Task requirements: Instruction for the entries that follow: retype exactly the lines from the line with "842x516 pixels." to the line with "The height and width of the screenshot is (483, 1005).", both included, and omit all others.

Available records:
***

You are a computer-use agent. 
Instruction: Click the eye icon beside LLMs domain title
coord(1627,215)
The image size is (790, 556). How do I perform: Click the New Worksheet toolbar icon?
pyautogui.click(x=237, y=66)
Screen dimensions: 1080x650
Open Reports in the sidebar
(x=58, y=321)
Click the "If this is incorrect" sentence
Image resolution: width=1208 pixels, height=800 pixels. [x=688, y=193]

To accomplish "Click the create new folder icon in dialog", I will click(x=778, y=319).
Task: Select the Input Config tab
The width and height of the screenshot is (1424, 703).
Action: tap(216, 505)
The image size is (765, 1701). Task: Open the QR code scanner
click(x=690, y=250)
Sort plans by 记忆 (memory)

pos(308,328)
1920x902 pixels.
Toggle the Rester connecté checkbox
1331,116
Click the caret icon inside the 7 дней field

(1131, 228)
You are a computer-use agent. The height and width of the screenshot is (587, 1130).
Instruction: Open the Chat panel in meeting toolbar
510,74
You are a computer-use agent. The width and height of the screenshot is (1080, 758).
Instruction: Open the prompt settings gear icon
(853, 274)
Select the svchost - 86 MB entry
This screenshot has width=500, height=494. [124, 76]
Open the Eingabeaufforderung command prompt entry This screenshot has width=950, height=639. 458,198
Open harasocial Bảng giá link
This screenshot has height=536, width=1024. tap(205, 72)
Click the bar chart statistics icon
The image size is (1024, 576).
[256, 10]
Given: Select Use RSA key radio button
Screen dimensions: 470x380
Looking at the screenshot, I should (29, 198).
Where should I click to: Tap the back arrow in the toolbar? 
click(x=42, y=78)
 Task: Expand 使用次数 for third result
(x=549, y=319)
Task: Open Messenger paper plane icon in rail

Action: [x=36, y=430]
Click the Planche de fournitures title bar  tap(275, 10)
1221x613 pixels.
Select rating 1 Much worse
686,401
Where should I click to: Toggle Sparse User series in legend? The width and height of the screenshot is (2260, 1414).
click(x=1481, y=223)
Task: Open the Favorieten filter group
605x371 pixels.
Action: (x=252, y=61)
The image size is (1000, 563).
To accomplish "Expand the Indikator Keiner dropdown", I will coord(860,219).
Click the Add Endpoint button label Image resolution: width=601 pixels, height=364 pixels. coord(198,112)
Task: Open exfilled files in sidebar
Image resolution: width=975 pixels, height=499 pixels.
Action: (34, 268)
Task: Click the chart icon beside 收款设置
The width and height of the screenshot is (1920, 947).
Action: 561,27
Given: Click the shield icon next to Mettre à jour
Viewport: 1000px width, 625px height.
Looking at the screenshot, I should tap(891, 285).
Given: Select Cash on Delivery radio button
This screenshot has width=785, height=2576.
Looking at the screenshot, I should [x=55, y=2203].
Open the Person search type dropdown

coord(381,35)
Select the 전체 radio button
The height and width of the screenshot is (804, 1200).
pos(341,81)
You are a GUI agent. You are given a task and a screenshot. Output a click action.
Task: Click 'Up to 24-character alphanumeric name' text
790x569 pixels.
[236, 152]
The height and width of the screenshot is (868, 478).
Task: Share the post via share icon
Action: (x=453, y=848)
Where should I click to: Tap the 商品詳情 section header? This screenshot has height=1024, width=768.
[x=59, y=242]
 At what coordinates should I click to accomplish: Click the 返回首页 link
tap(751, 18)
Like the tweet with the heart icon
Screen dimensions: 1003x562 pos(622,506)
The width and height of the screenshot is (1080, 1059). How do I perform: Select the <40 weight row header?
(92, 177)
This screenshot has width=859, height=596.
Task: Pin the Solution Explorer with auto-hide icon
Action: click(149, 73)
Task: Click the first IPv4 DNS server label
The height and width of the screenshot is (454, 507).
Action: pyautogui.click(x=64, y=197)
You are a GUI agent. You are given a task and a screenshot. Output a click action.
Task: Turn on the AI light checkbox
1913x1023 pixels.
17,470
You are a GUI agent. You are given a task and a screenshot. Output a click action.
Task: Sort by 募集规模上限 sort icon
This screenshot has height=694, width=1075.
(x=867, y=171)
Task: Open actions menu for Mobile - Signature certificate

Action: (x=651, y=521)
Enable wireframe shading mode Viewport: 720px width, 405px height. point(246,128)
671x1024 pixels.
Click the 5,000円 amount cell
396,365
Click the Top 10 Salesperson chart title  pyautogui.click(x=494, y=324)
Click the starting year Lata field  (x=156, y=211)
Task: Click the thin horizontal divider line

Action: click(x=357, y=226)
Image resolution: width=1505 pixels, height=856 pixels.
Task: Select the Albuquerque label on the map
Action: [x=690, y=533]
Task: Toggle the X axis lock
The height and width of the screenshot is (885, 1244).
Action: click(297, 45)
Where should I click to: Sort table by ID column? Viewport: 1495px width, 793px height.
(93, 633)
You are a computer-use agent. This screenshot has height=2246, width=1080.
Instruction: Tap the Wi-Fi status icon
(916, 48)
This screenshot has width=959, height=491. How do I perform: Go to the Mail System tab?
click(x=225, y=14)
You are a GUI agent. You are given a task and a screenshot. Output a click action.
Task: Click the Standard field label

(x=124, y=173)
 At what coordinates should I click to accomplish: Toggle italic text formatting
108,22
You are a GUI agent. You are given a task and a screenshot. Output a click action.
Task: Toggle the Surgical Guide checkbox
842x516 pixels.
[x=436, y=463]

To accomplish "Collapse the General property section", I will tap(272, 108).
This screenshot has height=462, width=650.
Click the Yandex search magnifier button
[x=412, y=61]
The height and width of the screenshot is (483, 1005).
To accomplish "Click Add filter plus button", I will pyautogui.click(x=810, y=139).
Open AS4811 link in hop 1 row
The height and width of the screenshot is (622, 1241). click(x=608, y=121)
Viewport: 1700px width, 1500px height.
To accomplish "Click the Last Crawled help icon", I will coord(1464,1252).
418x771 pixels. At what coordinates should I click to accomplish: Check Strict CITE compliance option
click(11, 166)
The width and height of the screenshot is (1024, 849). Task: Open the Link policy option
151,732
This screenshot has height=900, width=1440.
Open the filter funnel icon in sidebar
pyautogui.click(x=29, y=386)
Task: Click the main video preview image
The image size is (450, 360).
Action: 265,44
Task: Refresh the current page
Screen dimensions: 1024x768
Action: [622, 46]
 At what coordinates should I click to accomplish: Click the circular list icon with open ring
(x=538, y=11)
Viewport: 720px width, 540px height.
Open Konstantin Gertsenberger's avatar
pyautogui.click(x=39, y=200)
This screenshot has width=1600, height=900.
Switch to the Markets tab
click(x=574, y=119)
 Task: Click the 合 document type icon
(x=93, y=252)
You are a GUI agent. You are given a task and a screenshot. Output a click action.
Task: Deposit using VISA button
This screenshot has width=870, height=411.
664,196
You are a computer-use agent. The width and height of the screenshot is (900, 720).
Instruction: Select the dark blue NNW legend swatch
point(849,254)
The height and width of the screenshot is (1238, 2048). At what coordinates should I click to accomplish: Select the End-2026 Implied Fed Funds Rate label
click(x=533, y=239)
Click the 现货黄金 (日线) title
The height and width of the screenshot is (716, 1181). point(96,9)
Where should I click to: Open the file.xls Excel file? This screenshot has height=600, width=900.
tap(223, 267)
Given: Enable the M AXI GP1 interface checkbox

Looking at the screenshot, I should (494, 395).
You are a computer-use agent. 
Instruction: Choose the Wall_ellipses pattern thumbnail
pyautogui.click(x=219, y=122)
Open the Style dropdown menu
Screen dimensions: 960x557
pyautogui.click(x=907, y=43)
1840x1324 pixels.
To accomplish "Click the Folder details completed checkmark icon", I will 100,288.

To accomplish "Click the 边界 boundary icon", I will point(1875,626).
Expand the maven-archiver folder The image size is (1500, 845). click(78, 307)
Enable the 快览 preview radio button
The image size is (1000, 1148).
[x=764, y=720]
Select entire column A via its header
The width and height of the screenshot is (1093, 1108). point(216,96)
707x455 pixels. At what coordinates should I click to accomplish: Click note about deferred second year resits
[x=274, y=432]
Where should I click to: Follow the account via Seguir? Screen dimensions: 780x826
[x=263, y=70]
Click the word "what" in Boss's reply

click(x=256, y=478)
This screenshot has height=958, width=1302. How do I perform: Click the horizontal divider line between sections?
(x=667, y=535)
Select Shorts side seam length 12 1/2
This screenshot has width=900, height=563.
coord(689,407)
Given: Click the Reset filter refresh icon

***

Solution to this task:
842x516 pixels.
[x=436, y=463]

To accomplish "Collapse the General property section", I will tap(272, 108).
This screenshot has height=462, width=650.
Click the Yandex search magnifier button
[x=412, y=61]
The height and width of the screenshot is (483, 1005).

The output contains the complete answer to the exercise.